Telecom firm AT&T Inc. said Tuesday it fired Aaron Slator, the company's president of content and advertising sales, for allegedly using his work phone to send out racially discriminatory images. Slator has become the subject of a $100 million discrimination lawsuit, which was filed Monday by an employee, Knoyme King, a 50-year-old black woman.
The case was filed in Los Angeles Superior Court and named Slator, AT&T, CEO Randall Stephenson, other executives and board member Joyce Roche, as defendants, the Associated Press reported. Slator managed budget for the Dallas-based firm's content acquisition.
One of the images found on Slator's phone showed an African child dancing, alongside a caption that read: “It's Friday N*****." Slator had reportedly sent the picture in a text message, referring to it as an "oldie but a goodie.” The photographs were found on his phone by an assistant who was told to transfer data to a new phone, the AP reported, citing the lawsuit.
The company said, in a statement, according to the AP: "There is no place for demeaning behavior within AT&T, and we regret the action was not taken earlier.”
King also said she was held back from promotions as the company favored less qualified and “non-African American” employees, the Daily Mail reported, citing the lawsuit.
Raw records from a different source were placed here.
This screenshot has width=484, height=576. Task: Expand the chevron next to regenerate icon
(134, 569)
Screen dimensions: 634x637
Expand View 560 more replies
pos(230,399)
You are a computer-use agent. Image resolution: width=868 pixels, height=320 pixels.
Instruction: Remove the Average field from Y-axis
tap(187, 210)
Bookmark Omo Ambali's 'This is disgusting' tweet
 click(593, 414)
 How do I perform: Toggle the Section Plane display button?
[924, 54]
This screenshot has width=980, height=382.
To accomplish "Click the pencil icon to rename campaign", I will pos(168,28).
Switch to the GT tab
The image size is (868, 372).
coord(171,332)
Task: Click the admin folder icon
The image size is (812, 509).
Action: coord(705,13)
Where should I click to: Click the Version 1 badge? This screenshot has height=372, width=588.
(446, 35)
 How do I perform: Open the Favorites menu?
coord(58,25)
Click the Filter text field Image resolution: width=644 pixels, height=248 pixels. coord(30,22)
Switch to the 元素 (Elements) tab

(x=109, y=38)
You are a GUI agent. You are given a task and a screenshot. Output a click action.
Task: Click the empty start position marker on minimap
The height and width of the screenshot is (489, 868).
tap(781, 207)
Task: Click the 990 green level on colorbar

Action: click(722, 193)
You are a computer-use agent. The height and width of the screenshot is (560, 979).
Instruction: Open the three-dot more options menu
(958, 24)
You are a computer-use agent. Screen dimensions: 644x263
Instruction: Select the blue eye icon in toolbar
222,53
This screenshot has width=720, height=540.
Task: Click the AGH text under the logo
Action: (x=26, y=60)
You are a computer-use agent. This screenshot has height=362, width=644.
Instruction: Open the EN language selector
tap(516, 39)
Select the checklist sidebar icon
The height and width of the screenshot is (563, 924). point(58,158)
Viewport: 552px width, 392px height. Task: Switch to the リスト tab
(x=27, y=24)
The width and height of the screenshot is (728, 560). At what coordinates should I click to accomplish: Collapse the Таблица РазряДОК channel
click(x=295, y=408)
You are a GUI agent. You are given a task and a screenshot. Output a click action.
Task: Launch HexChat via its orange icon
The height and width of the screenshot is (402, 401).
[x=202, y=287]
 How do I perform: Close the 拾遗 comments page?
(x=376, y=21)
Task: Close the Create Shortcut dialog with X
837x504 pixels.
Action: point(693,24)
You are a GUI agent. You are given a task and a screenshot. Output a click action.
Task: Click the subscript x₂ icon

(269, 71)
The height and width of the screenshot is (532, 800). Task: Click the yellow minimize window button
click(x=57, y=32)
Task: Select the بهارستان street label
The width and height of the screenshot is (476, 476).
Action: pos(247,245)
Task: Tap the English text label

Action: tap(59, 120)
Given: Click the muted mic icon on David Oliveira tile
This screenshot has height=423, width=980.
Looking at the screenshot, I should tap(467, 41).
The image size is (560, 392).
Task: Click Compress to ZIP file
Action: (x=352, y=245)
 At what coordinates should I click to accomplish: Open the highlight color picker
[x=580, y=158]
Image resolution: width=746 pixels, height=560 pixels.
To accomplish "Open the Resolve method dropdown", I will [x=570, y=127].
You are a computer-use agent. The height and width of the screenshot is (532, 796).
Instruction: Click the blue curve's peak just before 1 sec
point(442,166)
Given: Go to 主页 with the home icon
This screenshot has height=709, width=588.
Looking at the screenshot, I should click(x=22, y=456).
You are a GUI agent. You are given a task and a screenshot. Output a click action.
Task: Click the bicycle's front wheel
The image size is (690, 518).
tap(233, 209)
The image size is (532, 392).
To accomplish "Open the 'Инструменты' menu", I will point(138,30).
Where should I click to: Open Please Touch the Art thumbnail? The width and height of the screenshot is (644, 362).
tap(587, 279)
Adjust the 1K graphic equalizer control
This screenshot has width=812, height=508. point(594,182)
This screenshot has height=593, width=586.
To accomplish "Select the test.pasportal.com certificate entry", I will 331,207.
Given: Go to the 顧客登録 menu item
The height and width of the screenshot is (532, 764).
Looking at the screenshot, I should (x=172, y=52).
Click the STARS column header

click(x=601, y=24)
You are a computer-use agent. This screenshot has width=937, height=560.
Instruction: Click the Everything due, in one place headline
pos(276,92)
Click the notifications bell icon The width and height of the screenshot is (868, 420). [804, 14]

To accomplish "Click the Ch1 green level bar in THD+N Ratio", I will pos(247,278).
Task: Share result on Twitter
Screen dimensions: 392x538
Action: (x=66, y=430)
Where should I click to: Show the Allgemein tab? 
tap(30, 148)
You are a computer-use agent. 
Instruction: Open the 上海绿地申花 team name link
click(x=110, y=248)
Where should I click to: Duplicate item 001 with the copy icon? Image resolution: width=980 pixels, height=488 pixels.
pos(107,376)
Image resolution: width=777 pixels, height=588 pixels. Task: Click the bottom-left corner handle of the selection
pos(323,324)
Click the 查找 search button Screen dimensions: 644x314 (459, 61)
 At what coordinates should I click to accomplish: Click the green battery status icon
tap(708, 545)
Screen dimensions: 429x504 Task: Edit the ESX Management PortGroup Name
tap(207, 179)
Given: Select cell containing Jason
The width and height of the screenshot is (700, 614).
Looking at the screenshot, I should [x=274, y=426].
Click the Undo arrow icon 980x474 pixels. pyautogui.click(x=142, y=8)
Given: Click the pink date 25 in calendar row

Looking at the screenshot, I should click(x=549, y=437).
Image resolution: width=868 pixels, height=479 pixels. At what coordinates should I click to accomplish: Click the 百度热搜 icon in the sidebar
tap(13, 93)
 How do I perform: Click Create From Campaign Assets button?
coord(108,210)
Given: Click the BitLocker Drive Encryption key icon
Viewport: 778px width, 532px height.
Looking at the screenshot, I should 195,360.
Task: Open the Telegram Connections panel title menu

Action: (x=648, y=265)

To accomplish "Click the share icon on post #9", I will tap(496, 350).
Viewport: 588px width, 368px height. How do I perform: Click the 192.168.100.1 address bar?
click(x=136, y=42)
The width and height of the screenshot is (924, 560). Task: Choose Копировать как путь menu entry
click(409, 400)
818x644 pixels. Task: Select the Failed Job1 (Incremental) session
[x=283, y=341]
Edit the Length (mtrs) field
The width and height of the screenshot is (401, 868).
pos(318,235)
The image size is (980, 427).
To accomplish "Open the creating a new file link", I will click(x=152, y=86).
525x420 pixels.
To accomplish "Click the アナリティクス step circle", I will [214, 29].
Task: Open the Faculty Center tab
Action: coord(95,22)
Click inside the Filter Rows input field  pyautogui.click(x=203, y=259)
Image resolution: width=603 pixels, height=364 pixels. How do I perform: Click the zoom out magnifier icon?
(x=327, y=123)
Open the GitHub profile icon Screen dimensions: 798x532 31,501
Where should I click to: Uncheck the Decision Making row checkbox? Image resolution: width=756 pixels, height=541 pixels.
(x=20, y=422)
She alleged she was subjected to a campaign of harassment just because she was close to Slator’s assistant who found the images. The lawsuit comes as the company faces a $10 billion claim, which states that AT&T discriminates when it contracts with 100 percent-owned African-American media.
"Slator harbors obvious and deep-seated racial animus toward African Americans," the lawsuit said, according to the New York Daily News, adding: "Slator's decisions regarding hiring, firing, promotions and raises are infected by his racism."
The lawsuit also said, according to the Daily Mail: “The appropriate reaction - the morally responsible and legally required one - would have been for AT&T to take steps to remedy this past, and to prevent future, racism by its top television content executive,” adding: “AT&T did not do this. Instead, AT&T's engaged in an illegal cover-up, to ensure that its racism remained hidden-even at the expense of long-term, loyal African American employees.”
King's lawyer Louis (Skip) Miller said that Slator’s termination from the company will not affect the lawsuit. "If anything, it's an admission of liability. It proves we're right, that it all happened. ... The issues in this case are age, race and gender discrimination, and they don't stop with Aaron Slator. These images and issues were reported a year and a half ago, and the company swept them under the rug,” he told the New York Daily News.